Israel's legal establishment silent amid uproar over 'racist' rabbis
A group of public figures, intellectuals and academics have asked Justice Ministry to suspend any signatories to religious ruling calling for people not to rent homes to non-Jews.
The heads of Israel's legal establishment have yet to express a public position on a religious ruling signed by dozens of prominent rabbis calling for people not to rent homes to non-Jews.
Neither Justice Minister Ya'akov Ne'eman nor Attorney General Yehuda Weinstein has responded to a petition calling for legal action, and while aides have indicated that the matter will be dealt with, their stance on the matter remains unclear.
A group of public figures, intellectuals and academics have asked Weinstein to immediately suspend any public servants among the rabbis who signed the document, those "who trample underfoot the pledges of the Declaration of Independence on which Israel was founded, turn Judaism into racism and openly break the law prohibiting incitement to racism."
The group of signatories, which includes professors Yaron Ezrahi, Chaim Gans and Joseph Agassi, playwright Joshua Sobol and authors Sefi Rachlevsky and Yoram Kaniuk, approached Weinstein several weeks ago about taking action against Safed Chief Rabbi Shmuel Eliyahu for issuing the same type of call.
"Because of dawdling, negligence and a feeble response to the breaking of the law, the fire has jumped from one coal, from rabbi to rabbi, and threatens to burn the whole forest," they wrote in their petition.

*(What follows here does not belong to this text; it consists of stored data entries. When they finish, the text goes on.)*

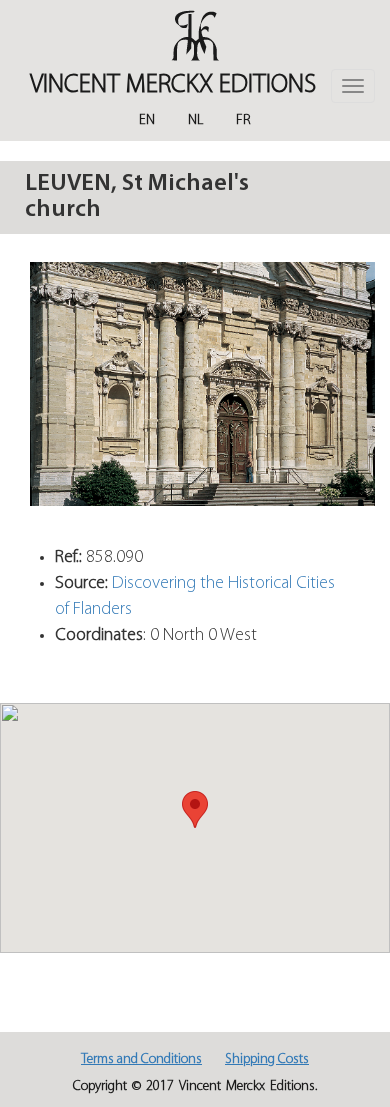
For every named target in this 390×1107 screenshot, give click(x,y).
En (147, 120)
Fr (243, 120)
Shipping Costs (267, 1059)
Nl (195, 120)
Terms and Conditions (141, 1059)
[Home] (195, 35)
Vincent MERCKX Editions (173, 85)
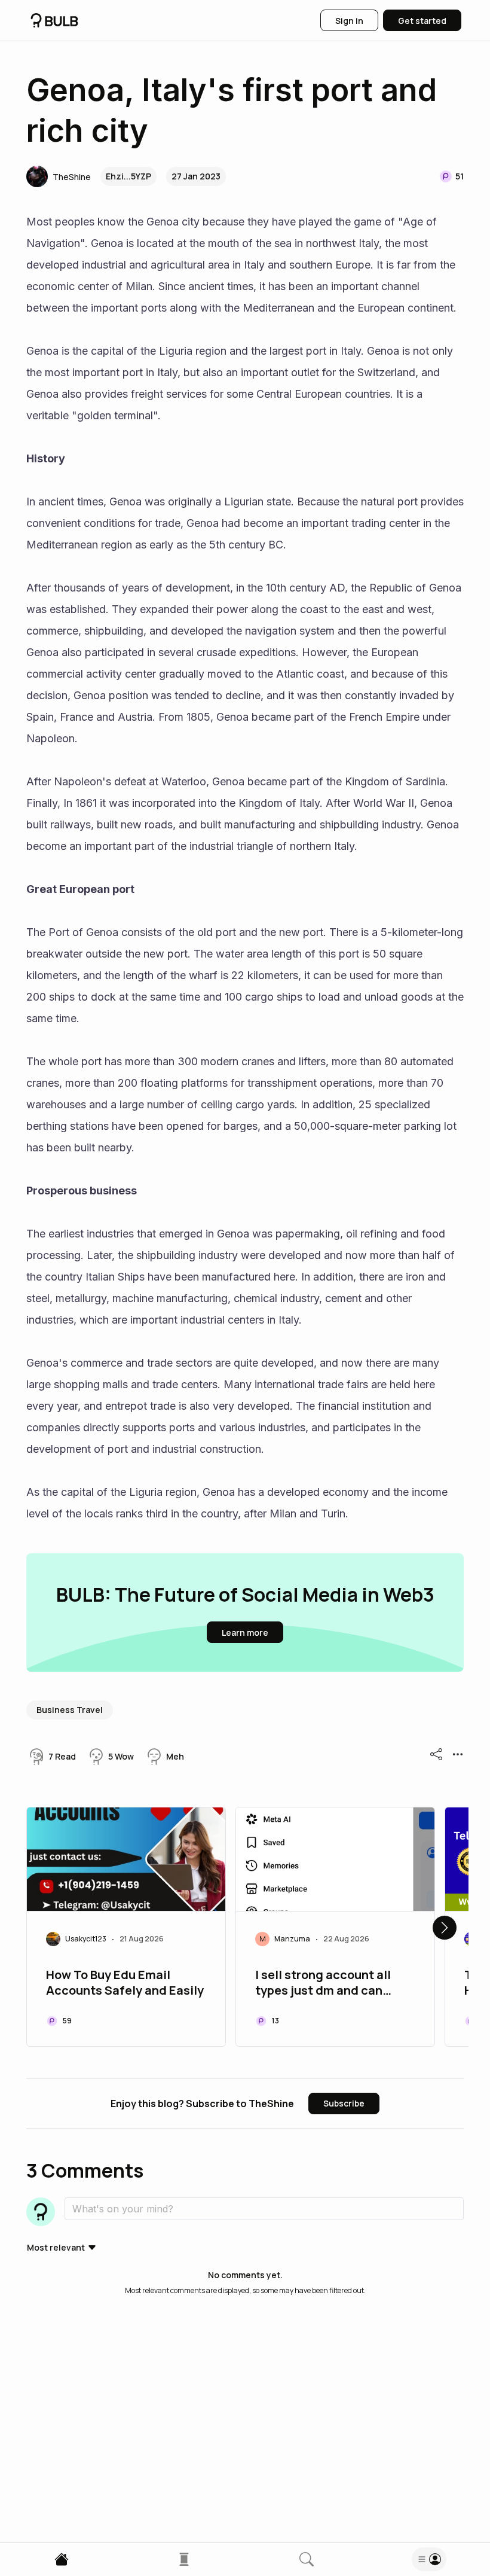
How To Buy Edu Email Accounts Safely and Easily (125, 1982)
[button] (58, 176)
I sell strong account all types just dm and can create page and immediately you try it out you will (329, 1984)
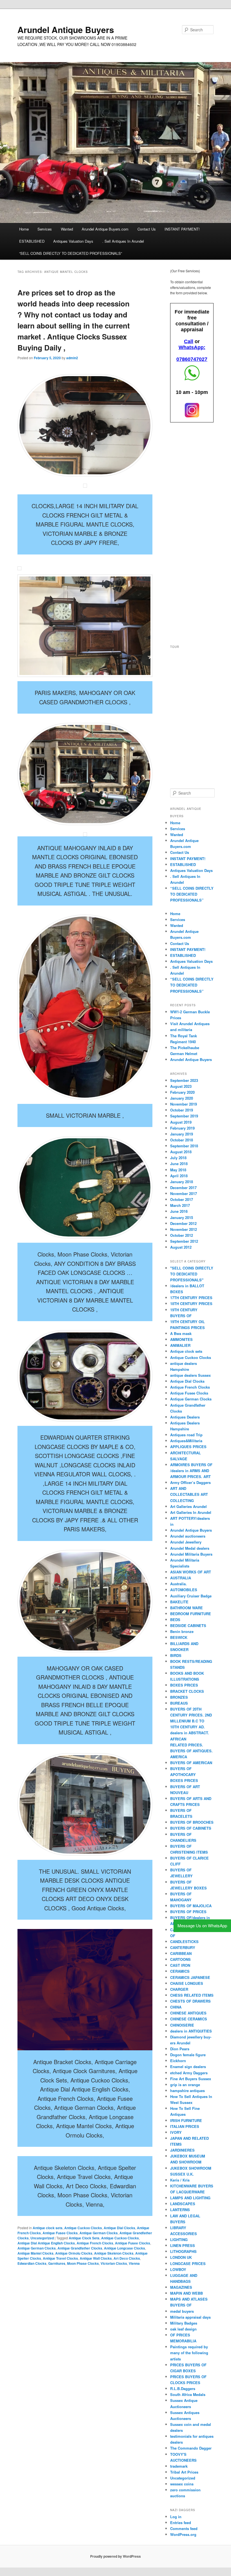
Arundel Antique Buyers (65, 29)
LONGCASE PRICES (188, 2263)
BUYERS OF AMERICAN (191, 1762)
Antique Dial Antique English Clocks (46, 2243)
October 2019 (181, 1110)
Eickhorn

Haaretz asked Weinstein on Wednesday, through the Justice Ministry spokesman, whether he intended to adopt a stance on the rabbis' letter or launch a criminal investigation.
The spokesman said queries on the matter "have been conveyed to the relevant professionals and will be handled with appropriate urgency."
Sources in the Justice Ministry said that the issue might be dealt with but did not reveal the ministry's position.
The Civil Service Commission said that only chief rabbis are state employees and subject to the commission's rules, while municipal rabbis are subject to the religious councils.
The Chief Rabbinate is responsible for matters of Jewish law and professional issues pertaining to municipal rabbis. Theoretically, the two chief rabbis can summon a municipal rabbi for a disciplinary hearing if the attorney general concludes he has exceeded his authority or acted improperly. Such action has rarely been taken.
Oded Weiner, director general of the Chief Rabbinate, told Haaretz that the institution "does a great deal for interreligious dialogue, worldwide and with the Palestinian Authority." But Weiner added that "every rabbi in his city says what is in his heart."
Weiner said that in the past, chief rabbis handled such issues quietly with the individuals involved. "I have not seen the letter the municipal rabbis signed," he said. "When we receive a query from any quarter, I'm sure the chief rabbis and the Council of the Chief Rabbinate will consider the matter." Weiner said Chief Rabbi Yona Metzger would not take the issue to the council on his own initiative.